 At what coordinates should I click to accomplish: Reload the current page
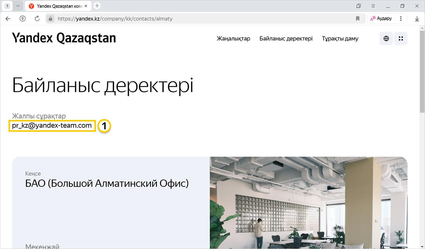37,19
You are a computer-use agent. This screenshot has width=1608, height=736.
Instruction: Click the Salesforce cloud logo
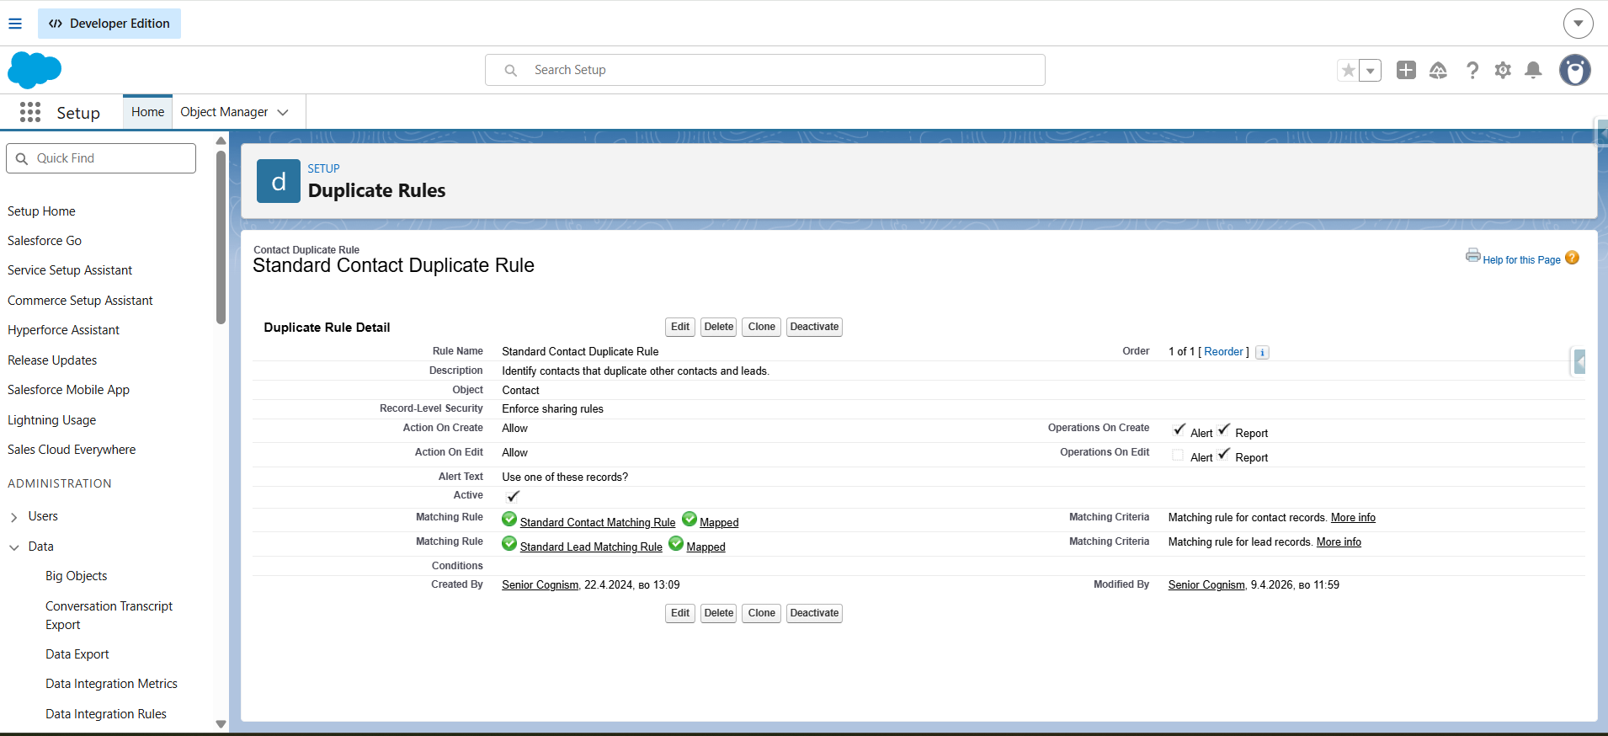35,70
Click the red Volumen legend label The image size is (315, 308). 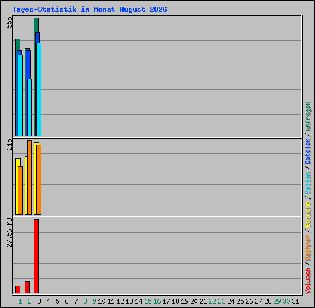(x=308, y=281)
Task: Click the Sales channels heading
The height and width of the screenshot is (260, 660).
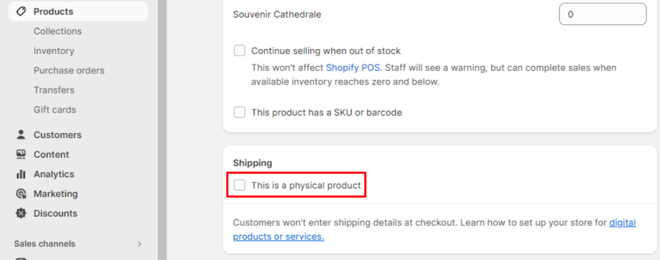Action: (x=44, y=244)
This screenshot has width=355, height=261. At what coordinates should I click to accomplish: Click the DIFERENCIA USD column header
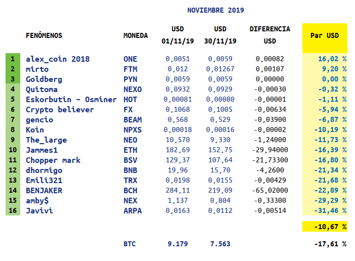(x=270, y=35)
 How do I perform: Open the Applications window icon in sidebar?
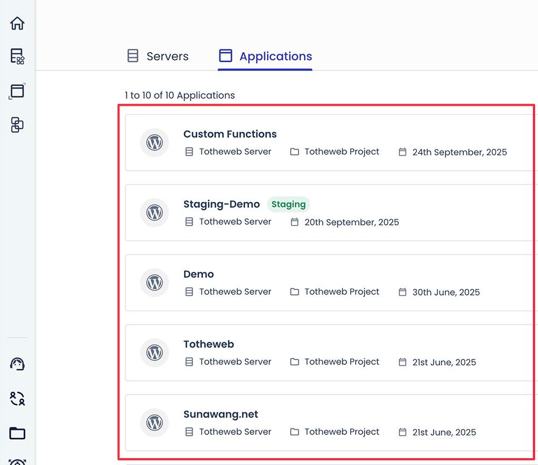tap(17, 91)
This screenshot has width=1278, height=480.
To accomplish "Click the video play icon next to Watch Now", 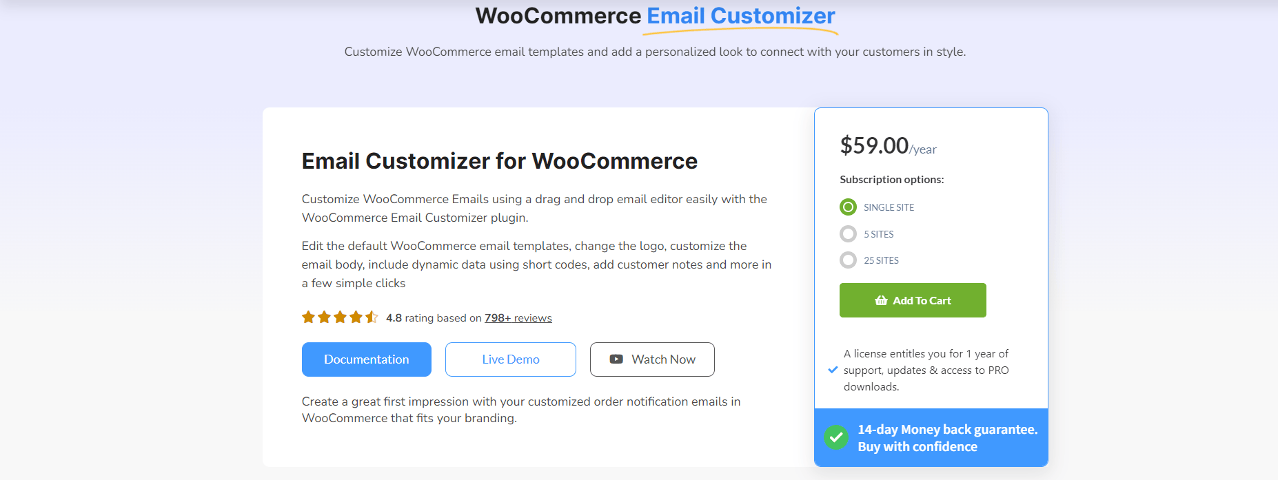I will (x=616, y=359).
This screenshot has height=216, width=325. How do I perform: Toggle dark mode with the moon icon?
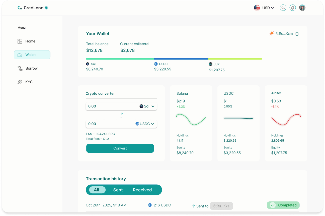pos(283,8)
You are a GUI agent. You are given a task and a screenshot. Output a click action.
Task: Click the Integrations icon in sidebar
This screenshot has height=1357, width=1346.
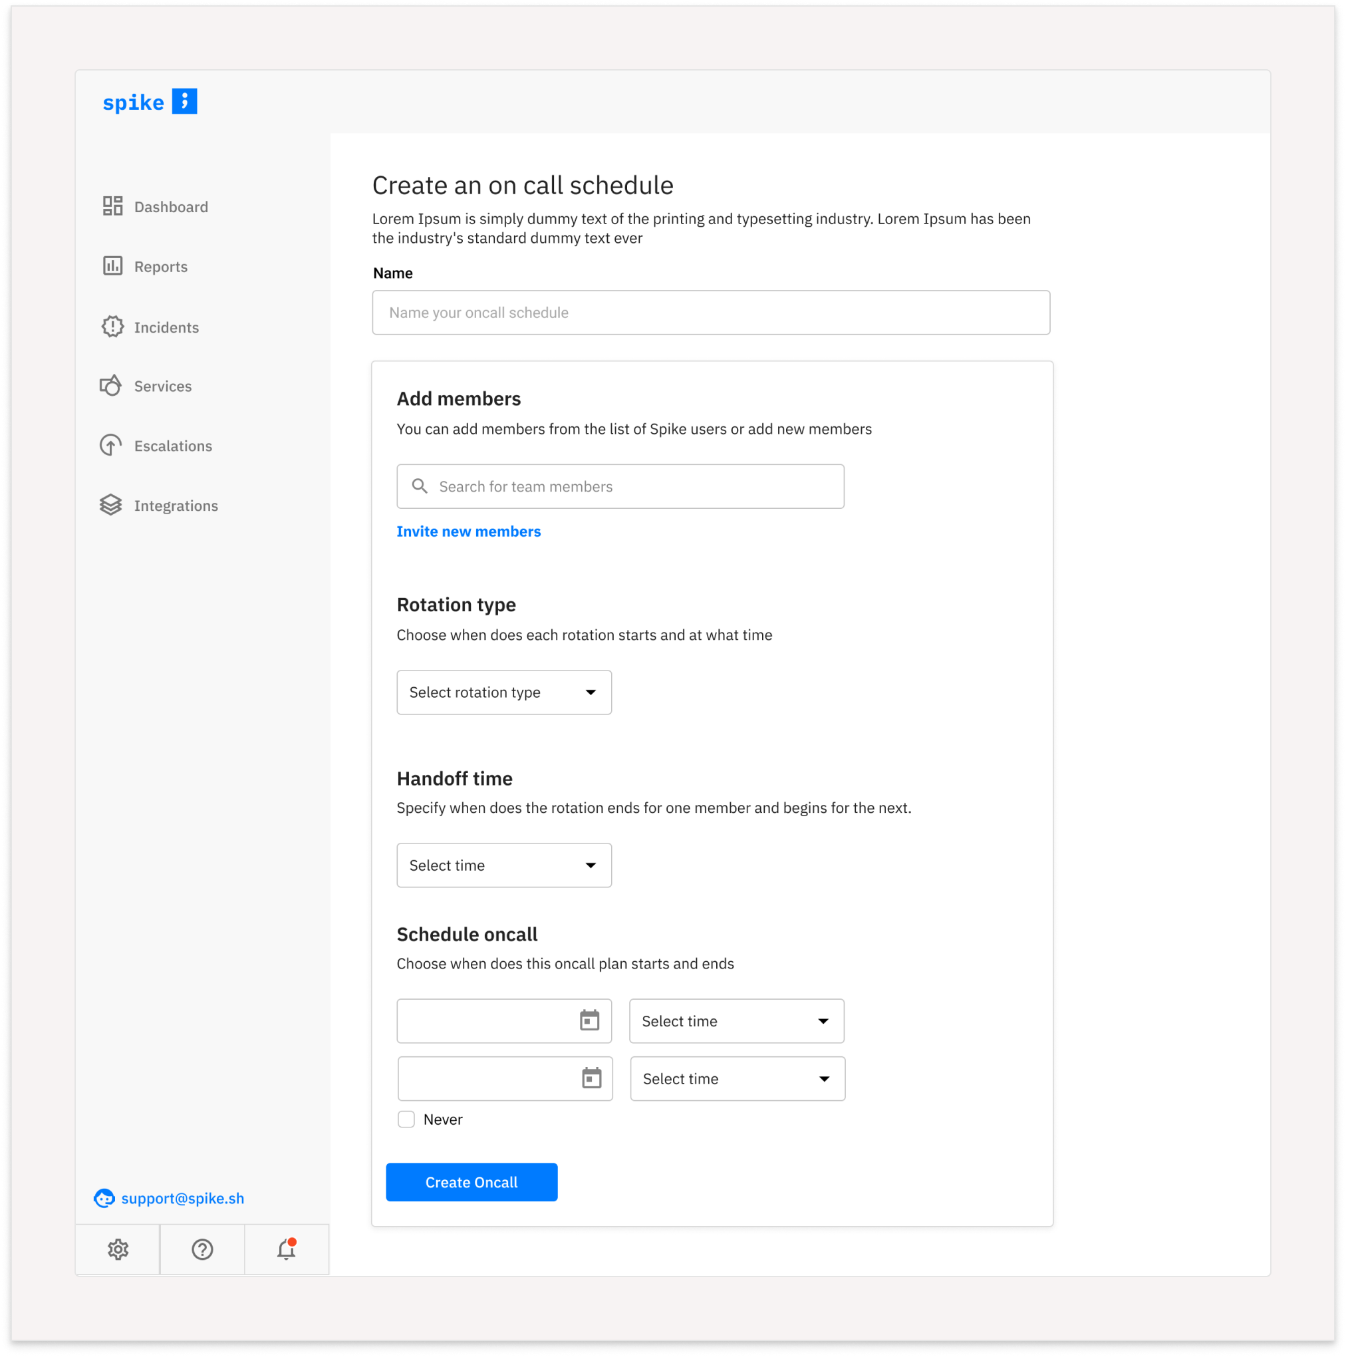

■ PROBLEM DESCRIPTION:
Copy exactly the lines from the line that contains "This screenshot has height=216, width=325." through the last line of the records above, both ends included, but leave out the pictures.

■ ANSWER FOR THE TASK:
This screenshot has height=216, width=325. How do I perform: Toggle dark mode with the moon icon?
pos(283,8)
You are a GUI agent. You are given a task and a screenshot. Output a click action.
Task: Click the Integrations icon in sidebar
This screenshot has height=1357, width=1346.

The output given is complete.